I would expect a salary plateau to be a natural result of the above + supply and demand in the market. Maybe that’s what the term ageism has come to mean (not its original definition)?

2 comments

That's not an unreasonable view, but there's a big problem with how people measure the value of experience. The value of a younger programmer's work is relatively easy to measure. Not quite lines of code, but something reasonably close to it. As one's focus shifts - e.g. organizing, mentoring others, guiding technology choices, flagging code that works now but will break next year - those results become harder to measure. Just because it's harder to measure doesn't mean it's less, but that's a common kind of error.
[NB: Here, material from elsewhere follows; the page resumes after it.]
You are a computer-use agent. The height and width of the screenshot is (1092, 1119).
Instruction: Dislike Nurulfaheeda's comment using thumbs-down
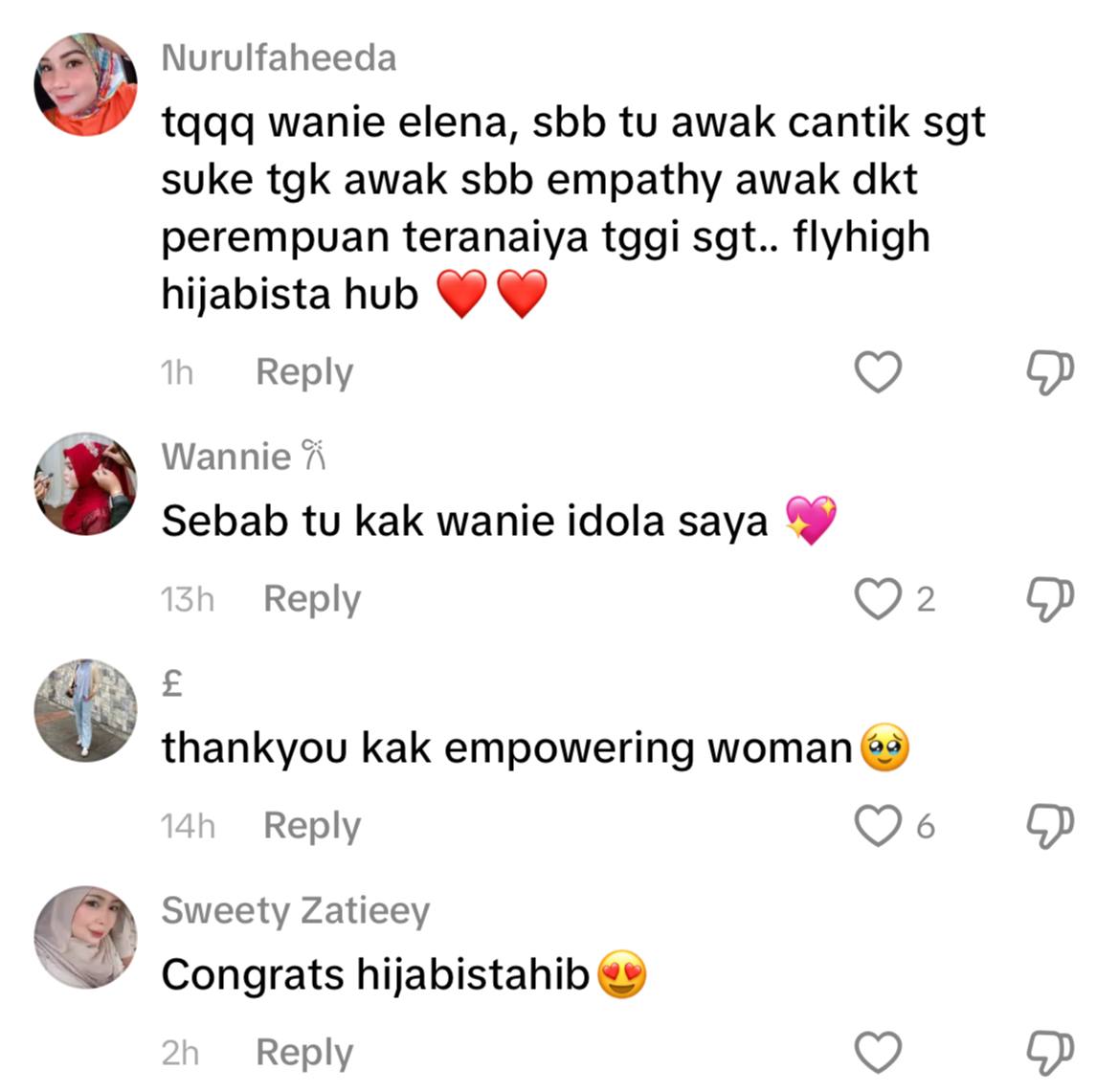click(x=1050, y=372)
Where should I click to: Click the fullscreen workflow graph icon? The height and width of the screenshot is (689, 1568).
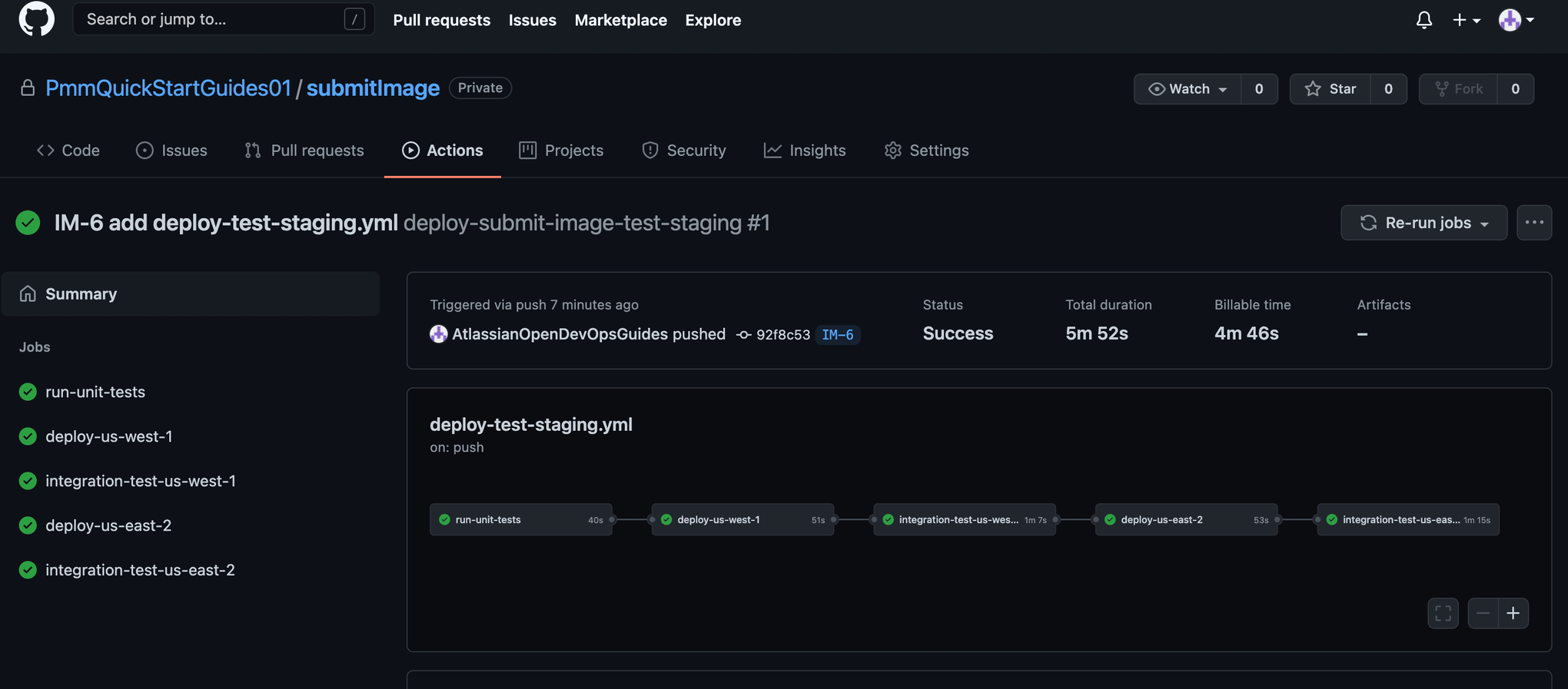coord(1443,613)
Under-valuing the contributions typical of older workers vs. those typical of younger workers is still ageism, but of a less conscious sort. As with most kinds of discrimination, people don't usually discriminate in a direct way. They do it with their assumptions, priorities, and assignment of value which just happen to produce disparate (but "rational") outcomes.
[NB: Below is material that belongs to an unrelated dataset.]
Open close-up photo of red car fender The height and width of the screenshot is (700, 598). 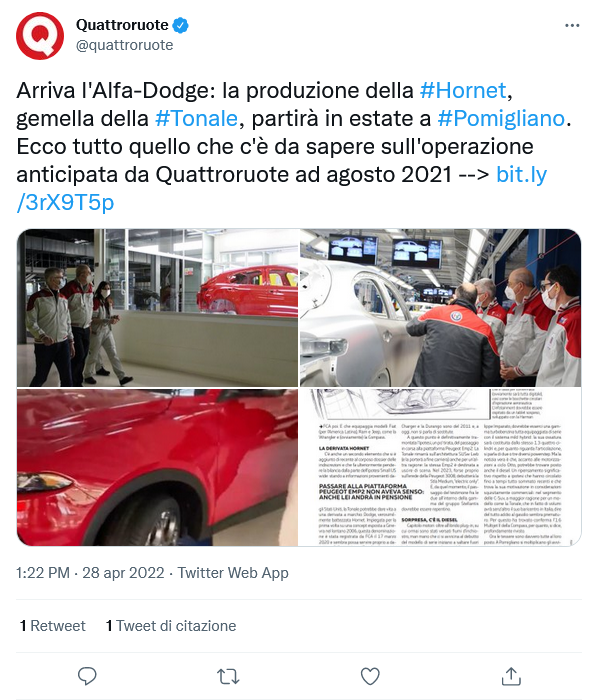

Note: I'm not saying that older workers (I'm 54) deserve everything they get. There definitely are and have always been some older laurel-sitters whose friends pay them more than they should, and I was acutely aware of that when I myself was younger. I'm just saying "but they don't give proportional value" is often less true than people think.

I agree with you about the difference in the type of value older workers can bring to the table. Their roles can have a more cross-functional and broader impact. I don't think anyone would discount its value. (I'm in my 40s)

But another way to view this is through the lens of supply and demand. If there are over-supply of the roles that can only be filled by older workforce, then the pay will reflect that.

> If there are over-supply of the roles that can only be filled by older workforce

That's a pretty crucial question. Certainly at my age there really are fewer people. How true is that at 40? How unique is that "experience premium"? It seems impossible to evaluate the reality or prevalence of ageism without concrete answers (which I don't know either).

I would believe it if that would apply to other positions. Why is it the case for us but not regular businessmen, lawyers, etc?
In almost all industries you start out doing low level technical stuff and then over time transition to working with people. An analyst at a management consultancy, a bank or a hedge fund spends his time looking at balance sheets or excel, whereas partners go to meetings and dinners with clients.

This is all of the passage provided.